Doch dieses Narrativ gilt nicht für alle. Zwar ließen die Pandemie und ihre Einschränkungen kaum jemanden unberührt. Es gibt laut Studie aber Gruppen, die pessimistischer auf die Krise blicken und weniger gesellschaftlichen Zusammenhalt spüren: Ärmere und weniger gebildete Menschen, Alleinerziehende und Menschen mit Migrationshintergrund.
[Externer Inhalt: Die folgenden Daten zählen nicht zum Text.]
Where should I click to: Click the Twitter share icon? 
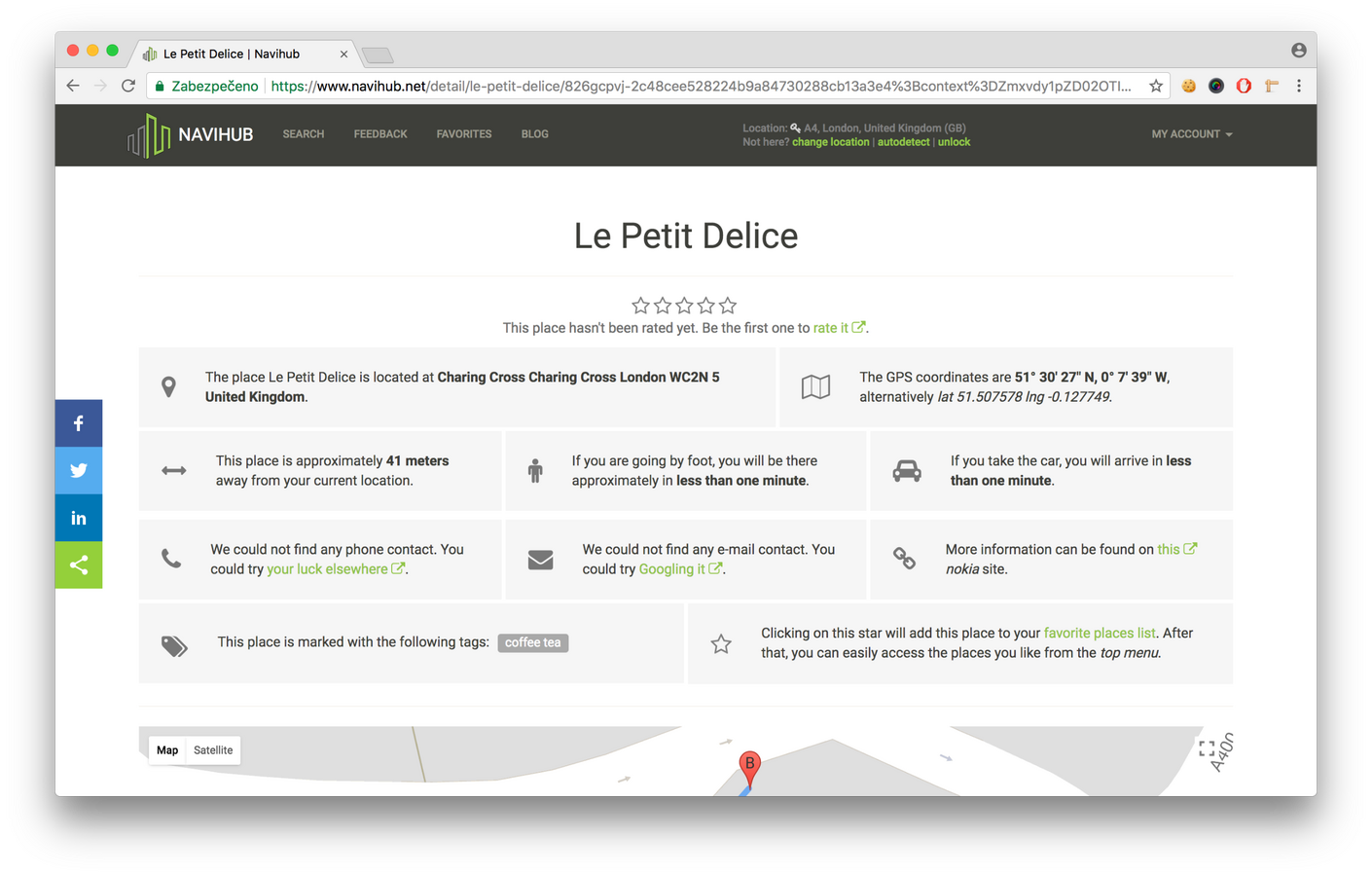[x=79, y=470]
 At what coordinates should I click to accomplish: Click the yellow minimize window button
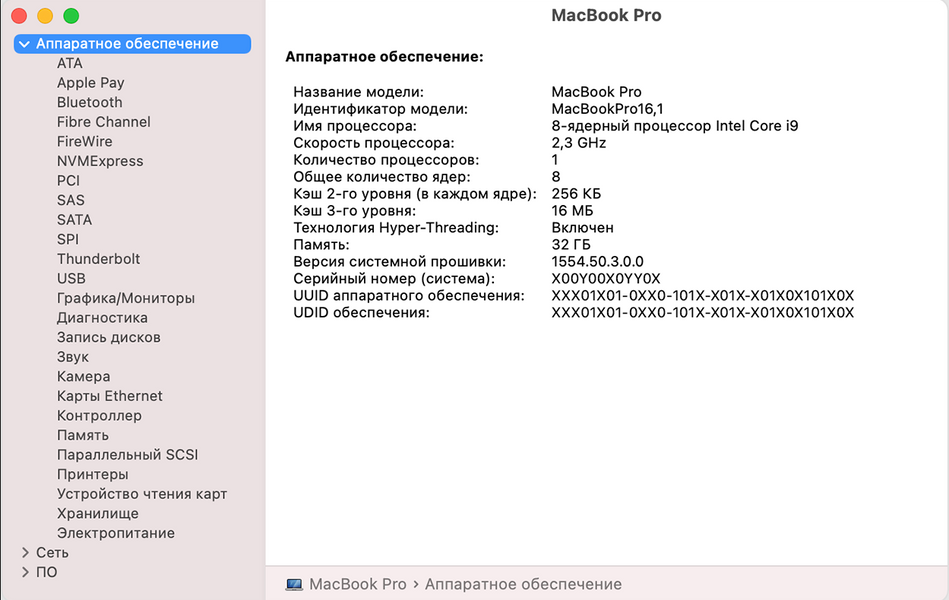[45, 16]
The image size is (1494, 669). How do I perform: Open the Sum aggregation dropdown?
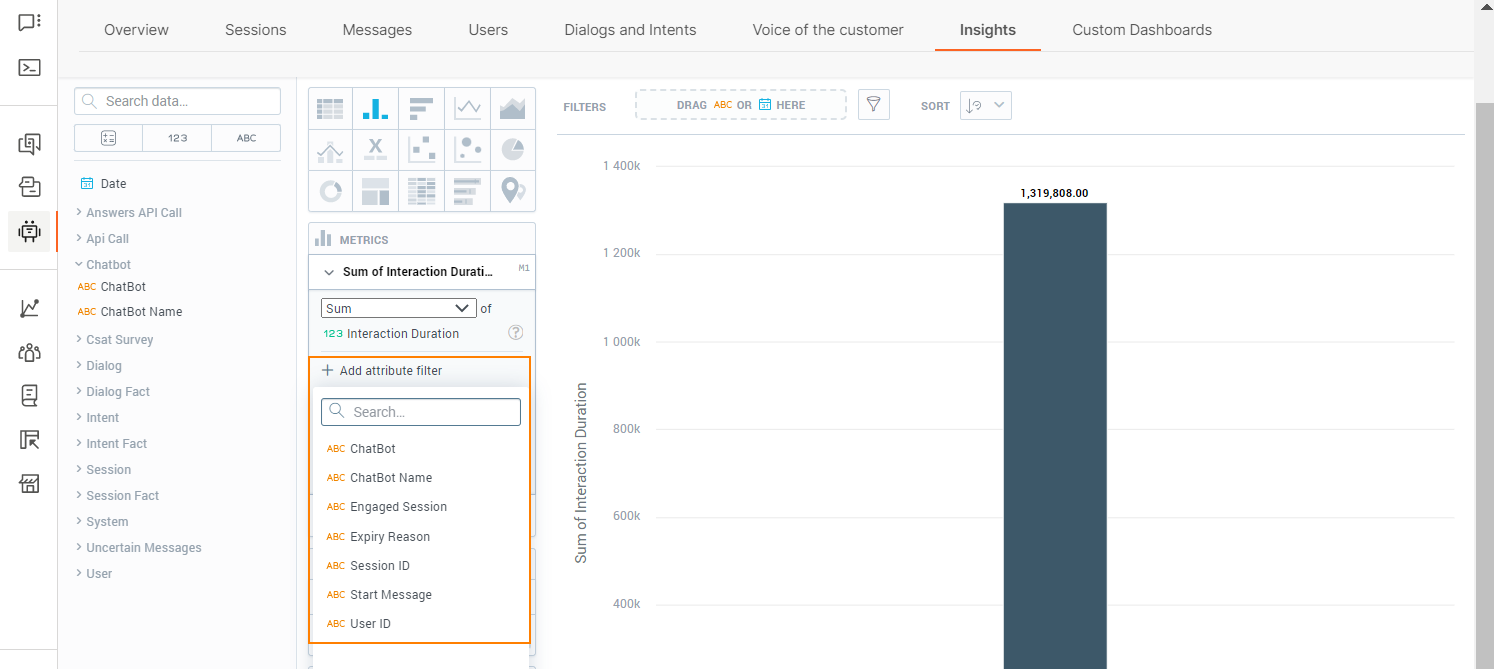click(398, 307)
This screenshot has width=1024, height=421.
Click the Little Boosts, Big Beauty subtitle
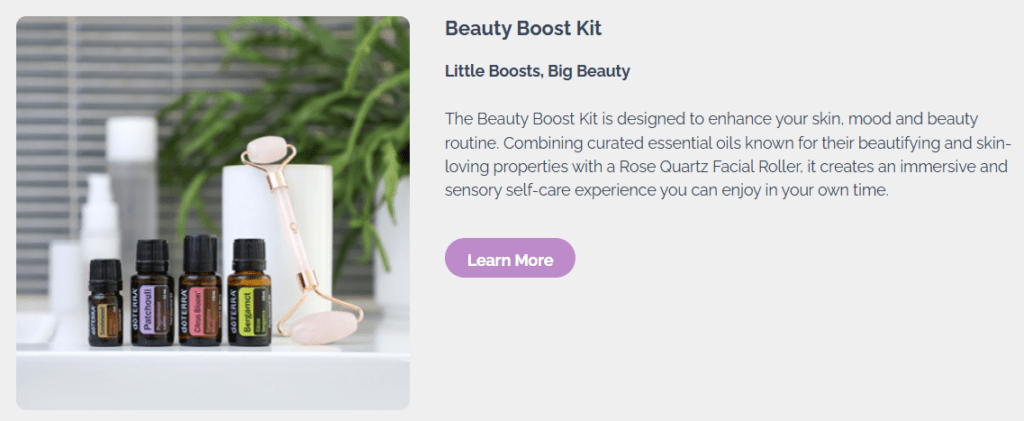(x=537, y=71)
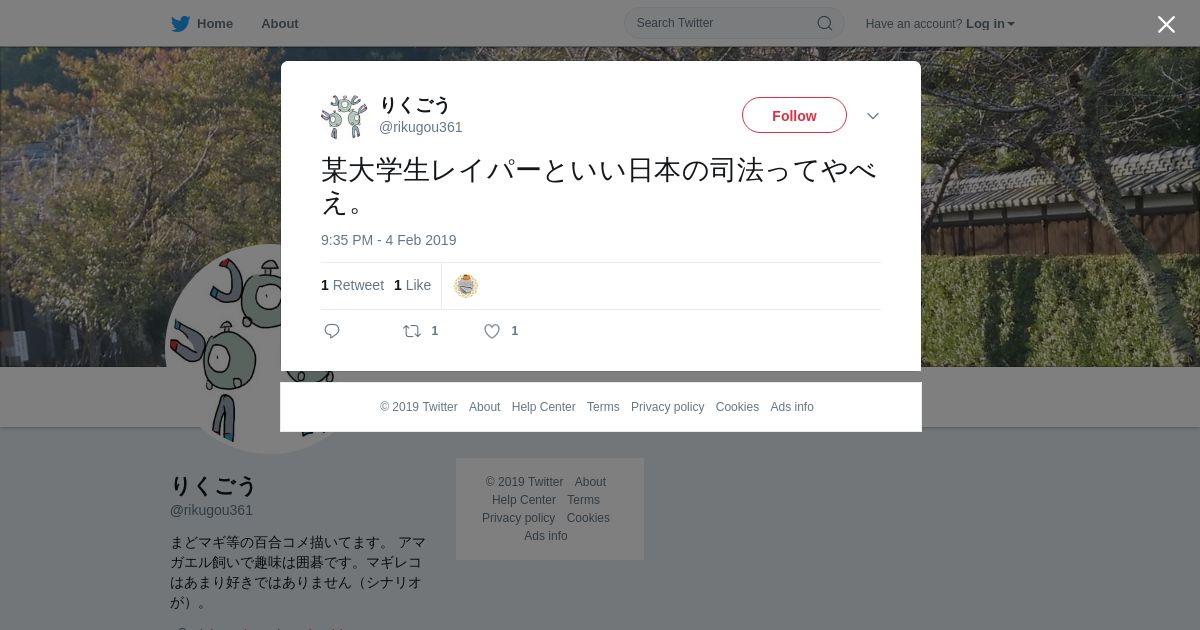Open the About tab in top navigation

click(280, 24)
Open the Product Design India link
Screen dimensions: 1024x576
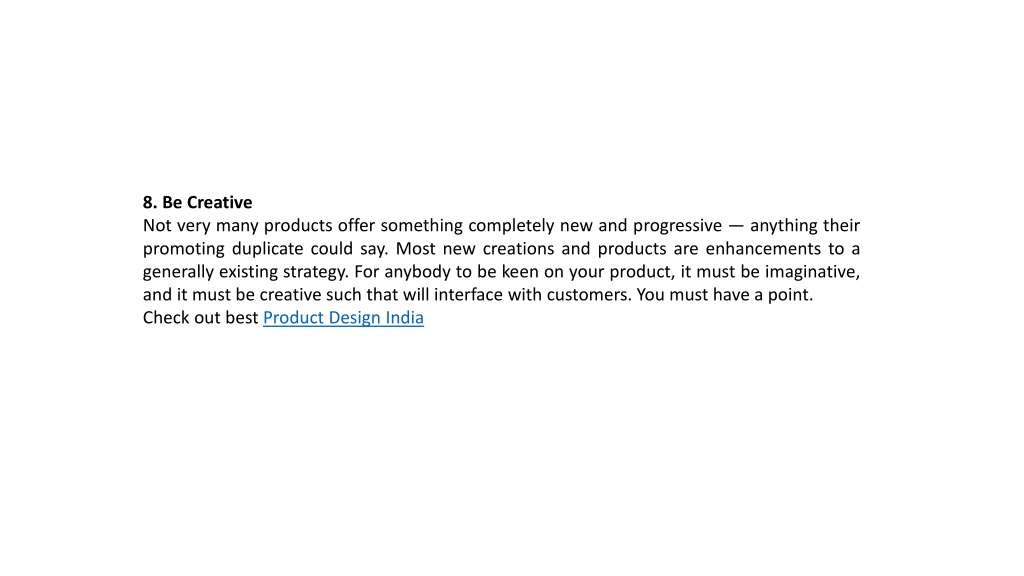click(344, 317)
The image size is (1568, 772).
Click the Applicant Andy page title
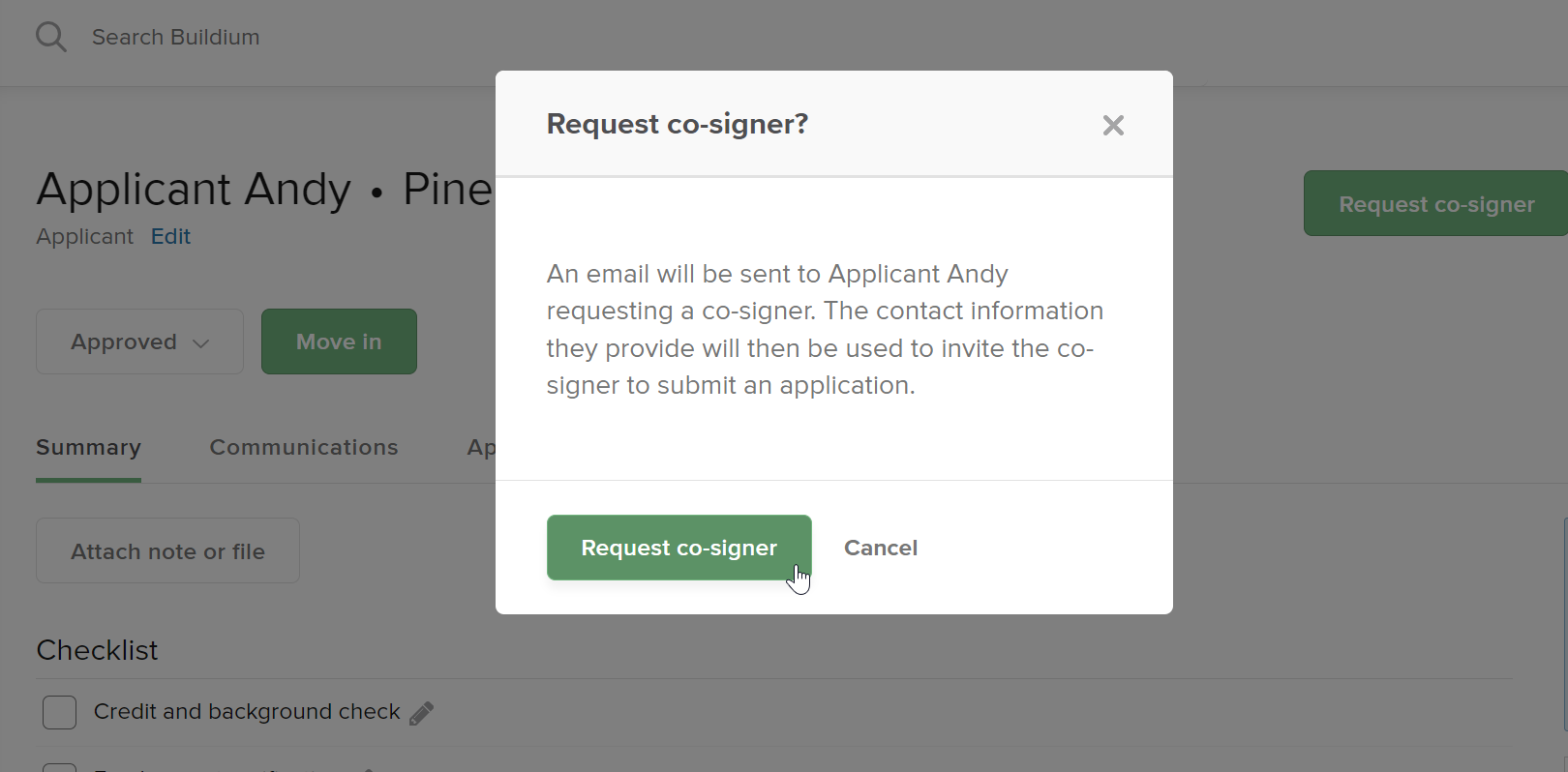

Sie waren bereits vor der Coronakrise eingeschränkt, nun leiden sie noch mehr.

"Jemand, der gut gebildet ist und ein hohes Einkommen hat, hat die Möglichkeit Homeoffice zu machen", sagt Unzicker. "Menschen mit geringerer Bildung und geringerem Einkommen sind dagegen häufiger in Kurzarbeit und von Jobverlust bedroht und da steigen auch die Ängste." Diejenigen, die bereits vor der Krise einen hohen Zusammenhalt kannten, fühlten sich dagegen in den vergangenen Monaten seltener einsam – und hatten weniger Sorgen um ihre eigene Zukunft oder die ihrer Familie.

Die Politik sollte sich laut Unzicker daher verstärkt um besonders betroffene Gruppen kümmern. Es müssten jene angesprochen werden, die nur wenig Zusammenhalt verspüren und von einer schlechteren Versorgung mit sozialer Infrastruktur berichten. "Es geht um mehr Unterstützung in den Stadtteilen, um vor Ort auf die Widrigkeiten des Lebens dieser Menschen reagieren zu können." Sollte sich beispielsweise die Situation bei der Kinderbetreuung oder dem Schulunterricht absehbar nicht deutlich verbessern, ist sich der Forscher sicher, so litten wieder die ohnehin schon Benachteiligten.

Überraschend ist laut Studie auch die Angst vor ökonomischem Abstieg im Vergleich zur Anfangsphase der Pandemie in Deutschland gesunken. War im Februar noch mehr als die Hälfte der Befragten in Sorge, selbst arm zu sein oder zu werden, so sind es im Frühsommer 47 Prozent. Auch die Angst vor Arbeitslosigkeit hat deutlich abgenommen, von 44 Prozent auf 31 Prozent. Ebenfalls etwas weniger sorgen sich die Menschen in Deutschland vor einer Wirtschafts- und Finanzkrise (63 statt 68 Prozent). Unzicker erklärt diese geänderte Stimmung auch mit der öffentlichen Lockerungsdebatte: "Kontaktbeschränkungen wurden aufgehoben und es wurde diskutiert, wohin man wieder in den Urlaub fahren darf."

Offenbar machte sich Erleichterung breit, dass Deutschland bislang so gut durch die Krise gekommen ist. Die Frage ist, ob das angesichts steigender Infektionszahlen von Dauer sein kann.